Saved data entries
┄┄┄┄┄┄┄┄┄┄
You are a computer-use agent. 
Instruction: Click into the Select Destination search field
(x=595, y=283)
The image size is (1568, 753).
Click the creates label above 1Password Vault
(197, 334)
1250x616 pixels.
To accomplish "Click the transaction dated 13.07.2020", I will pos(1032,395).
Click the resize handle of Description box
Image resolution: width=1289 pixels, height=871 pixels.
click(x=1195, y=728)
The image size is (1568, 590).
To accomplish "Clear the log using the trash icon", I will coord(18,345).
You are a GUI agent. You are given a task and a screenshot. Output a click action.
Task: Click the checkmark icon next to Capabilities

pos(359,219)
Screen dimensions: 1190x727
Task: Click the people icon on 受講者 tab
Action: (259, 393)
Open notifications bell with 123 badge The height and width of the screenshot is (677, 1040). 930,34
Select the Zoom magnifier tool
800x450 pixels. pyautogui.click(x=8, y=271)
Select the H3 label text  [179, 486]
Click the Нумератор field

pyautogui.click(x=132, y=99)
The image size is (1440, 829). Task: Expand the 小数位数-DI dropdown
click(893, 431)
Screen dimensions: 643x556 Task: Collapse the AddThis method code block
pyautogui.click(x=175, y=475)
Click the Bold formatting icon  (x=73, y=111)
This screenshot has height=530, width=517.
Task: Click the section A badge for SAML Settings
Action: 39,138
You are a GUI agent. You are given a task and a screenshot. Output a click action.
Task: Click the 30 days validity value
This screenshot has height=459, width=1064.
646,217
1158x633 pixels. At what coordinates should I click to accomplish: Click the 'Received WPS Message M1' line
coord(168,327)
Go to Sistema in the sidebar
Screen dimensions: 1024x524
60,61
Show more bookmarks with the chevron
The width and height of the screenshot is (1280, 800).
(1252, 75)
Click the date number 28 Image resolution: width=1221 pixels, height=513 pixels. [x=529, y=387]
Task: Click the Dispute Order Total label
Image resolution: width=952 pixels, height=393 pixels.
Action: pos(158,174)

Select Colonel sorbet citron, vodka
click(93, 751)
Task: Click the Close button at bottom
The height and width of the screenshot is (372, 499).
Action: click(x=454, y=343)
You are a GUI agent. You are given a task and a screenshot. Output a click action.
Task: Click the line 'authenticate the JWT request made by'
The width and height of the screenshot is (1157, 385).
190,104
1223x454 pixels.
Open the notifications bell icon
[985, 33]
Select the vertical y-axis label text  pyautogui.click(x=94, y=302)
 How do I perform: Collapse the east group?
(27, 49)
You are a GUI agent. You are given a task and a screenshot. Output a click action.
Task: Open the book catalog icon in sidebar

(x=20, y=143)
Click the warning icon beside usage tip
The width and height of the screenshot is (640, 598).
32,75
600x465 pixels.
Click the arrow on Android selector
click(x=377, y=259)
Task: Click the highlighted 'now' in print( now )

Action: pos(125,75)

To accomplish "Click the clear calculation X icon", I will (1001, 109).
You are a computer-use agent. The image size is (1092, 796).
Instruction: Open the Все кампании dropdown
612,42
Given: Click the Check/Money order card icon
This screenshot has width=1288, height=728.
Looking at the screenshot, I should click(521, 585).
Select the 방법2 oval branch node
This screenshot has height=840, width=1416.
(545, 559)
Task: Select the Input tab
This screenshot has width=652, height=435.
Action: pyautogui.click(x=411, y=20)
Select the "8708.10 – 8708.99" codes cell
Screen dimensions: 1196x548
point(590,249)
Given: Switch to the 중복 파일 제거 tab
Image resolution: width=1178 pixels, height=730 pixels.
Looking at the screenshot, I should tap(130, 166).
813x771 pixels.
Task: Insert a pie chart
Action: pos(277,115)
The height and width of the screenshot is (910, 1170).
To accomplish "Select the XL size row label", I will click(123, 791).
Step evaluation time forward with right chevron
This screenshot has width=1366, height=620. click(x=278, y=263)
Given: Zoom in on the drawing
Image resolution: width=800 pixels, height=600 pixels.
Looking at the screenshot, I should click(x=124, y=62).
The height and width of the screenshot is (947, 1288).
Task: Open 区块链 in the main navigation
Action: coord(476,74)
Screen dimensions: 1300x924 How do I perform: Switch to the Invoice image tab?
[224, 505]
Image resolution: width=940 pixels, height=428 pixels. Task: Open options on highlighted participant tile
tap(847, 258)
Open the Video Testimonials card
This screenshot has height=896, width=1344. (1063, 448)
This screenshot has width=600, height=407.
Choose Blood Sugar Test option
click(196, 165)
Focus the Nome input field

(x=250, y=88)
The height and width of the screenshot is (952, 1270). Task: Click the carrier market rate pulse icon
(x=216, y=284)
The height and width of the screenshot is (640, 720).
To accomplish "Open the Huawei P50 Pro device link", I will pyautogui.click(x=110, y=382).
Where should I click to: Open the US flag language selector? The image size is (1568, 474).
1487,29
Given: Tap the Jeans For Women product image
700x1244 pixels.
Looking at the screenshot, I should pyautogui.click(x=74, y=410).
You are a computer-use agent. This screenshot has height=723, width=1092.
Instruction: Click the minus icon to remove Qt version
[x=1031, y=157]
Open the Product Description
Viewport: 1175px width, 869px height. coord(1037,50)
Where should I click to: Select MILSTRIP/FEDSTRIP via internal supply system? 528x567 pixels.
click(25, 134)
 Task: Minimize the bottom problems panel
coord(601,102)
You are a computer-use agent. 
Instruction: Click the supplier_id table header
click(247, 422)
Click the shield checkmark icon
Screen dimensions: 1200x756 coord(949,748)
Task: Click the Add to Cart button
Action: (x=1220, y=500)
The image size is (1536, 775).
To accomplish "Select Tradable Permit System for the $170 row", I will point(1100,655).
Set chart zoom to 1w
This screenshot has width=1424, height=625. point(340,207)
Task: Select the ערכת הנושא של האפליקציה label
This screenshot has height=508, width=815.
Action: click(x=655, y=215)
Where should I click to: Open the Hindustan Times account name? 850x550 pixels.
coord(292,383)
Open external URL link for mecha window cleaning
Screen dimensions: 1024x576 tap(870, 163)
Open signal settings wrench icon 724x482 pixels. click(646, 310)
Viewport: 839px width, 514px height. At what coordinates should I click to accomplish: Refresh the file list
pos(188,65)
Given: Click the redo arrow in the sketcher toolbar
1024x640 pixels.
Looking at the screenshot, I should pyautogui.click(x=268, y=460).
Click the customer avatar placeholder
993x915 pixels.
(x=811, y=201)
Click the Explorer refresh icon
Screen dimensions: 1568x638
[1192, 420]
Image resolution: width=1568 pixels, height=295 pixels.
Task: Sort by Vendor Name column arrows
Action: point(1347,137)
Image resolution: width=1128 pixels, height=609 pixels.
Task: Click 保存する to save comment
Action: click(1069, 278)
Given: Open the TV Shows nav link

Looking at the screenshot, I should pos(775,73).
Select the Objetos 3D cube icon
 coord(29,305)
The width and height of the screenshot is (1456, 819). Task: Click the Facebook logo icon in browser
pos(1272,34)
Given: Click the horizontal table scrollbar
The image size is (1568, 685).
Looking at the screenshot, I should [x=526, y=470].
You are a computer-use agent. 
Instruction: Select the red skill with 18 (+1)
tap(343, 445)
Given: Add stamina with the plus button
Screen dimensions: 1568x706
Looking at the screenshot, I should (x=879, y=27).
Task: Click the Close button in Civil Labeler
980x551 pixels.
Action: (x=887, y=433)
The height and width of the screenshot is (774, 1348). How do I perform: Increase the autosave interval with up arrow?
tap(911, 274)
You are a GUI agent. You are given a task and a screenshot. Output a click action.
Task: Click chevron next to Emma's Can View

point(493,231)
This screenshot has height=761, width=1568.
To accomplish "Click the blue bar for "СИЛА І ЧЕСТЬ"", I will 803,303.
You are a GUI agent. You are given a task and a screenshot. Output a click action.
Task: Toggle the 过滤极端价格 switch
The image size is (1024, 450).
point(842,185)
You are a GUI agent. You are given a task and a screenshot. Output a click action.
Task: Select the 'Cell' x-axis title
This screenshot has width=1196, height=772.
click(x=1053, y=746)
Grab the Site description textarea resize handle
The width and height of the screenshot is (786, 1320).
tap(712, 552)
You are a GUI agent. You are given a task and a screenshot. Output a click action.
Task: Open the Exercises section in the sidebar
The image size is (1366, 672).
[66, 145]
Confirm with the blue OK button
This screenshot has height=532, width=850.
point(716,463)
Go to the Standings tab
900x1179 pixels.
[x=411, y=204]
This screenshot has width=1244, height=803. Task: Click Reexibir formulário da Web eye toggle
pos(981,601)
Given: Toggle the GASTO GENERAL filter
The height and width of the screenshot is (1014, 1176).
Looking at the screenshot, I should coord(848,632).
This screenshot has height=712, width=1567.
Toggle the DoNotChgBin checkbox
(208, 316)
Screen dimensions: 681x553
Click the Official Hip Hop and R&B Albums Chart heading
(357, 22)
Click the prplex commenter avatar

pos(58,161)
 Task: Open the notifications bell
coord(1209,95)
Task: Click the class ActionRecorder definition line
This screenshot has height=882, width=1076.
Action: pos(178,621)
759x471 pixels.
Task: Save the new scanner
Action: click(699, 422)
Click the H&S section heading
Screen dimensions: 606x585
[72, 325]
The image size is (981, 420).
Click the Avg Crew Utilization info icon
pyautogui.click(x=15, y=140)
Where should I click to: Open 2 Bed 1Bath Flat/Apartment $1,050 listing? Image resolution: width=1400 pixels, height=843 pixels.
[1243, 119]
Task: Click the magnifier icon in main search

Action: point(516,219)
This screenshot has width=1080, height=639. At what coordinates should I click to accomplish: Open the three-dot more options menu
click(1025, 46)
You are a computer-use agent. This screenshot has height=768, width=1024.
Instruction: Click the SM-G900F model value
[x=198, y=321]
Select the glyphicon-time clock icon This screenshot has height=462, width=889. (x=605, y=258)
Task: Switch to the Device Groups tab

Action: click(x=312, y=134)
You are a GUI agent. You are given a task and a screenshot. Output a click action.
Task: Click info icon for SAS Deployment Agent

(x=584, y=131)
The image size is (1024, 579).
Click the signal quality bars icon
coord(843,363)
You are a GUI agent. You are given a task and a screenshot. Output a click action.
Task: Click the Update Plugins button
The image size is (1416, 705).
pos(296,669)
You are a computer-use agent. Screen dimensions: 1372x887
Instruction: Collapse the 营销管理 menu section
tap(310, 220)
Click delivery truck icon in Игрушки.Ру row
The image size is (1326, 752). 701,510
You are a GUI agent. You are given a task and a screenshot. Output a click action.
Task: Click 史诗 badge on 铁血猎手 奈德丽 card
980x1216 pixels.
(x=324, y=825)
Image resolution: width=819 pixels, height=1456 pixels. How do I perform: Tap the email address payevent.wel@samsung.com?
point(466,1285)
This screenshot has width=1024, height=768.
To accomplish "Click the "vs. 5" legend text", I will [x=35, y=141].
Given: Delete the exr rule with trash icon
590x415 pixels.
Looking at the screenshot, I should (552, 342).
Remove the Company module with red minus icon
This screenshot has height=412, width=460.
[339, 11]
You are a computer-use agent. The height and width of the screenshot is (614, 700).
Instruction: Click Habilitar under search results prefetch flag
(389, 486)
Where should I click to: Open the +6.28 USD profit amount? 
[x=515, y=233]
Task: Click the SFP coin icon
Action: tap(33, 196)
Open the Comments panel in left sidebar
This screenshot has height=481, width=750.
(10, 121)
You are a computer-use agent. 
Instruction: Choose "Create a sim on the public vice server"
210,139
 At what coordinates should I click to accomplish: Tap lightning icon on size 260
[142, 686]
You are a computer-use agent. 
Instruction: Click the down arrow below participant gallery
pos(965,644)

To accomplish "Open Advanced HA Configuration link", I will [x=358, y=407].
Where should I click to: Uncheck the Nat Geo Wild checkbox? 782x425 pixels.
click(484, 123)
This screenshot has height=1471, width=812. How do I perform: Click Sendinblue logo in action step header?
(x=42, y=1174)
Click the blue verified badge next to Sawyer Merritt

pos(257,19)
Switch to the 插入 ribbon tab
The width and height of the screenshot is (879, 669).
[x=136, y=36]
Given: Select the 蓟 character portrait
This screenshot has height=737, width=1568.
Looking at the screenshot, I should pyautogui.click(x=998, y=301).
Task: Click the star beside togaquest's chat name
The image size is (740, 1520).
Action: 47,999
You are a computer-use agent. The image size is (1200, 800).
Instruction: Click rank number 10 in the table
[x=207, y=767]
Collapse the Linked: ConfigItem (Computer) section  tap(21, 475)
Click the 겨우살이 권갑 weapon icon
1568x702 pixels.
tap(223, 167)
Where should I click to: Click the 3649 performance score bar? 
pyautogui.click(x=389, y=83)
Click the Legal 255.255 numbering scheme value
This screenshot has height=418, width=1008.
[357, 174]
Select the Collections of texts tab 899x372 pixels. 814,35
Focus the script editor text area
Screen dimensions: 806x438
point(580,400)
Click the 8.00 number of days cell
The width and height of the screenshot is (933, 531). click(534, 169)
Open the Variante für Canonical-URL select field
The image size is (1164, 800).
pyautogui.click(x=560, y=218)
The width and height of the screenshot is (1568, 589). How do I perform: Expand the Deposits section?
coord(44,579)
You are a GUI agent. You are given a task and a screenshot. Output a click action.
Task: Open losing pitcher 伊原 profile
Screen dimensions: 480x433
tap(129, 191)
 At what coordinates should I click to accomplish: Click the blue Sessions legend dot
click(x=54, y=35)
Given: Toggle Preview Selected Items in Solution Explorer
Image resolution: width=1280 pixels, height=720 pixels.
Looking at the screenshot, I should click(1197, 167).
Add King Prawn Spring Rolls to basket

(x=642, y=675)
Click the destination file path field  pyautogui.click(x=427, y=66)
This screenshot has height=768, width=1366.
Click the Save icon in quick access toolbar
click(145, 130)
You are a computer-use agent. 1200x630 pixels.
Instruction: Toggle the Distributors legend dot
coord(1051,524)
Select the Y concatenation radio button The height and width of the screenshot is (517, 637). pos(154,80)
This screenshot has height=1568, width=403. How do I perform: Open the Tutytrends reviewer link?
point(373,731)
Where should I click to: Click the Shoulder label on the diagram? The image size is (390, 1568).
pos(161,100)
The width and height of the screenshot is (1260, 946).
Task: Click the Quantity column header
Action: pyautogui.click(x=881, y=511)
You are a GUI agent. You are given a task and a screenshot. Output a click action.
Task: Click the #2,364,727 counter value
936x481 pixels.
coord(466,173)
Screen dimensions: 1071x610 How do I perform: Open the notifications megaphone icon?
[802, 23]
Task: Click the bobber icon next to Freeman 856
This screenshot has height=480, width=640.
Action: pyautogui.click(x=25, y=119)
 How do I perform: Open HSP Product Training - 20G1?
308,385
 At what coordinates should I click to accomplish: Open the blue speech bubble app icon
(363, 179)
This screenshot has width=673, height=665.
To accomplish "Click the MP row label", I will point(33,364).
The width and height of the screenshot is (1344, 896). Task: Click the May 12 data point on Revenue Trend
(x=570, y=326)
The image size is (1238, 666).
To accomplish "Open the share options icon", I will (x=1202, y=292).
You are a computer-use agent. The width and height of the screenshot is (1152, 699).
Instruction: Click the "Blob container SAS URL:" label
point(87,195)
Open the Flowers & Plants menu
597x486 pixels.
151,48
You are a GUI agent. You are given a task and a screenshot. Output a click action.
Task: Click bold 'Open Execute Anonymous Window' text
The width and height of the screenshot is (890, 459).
┄┄┄┄┄┄┄┄┄┄
▶ REQUIREMENT: Return each full line of the entries that contains the word "trash".

▶ WRITTEN REPLY:
To accomplish "Clear the log using the trash icon", I will coord(18,345).
Given: Delete the exr rule with trash icon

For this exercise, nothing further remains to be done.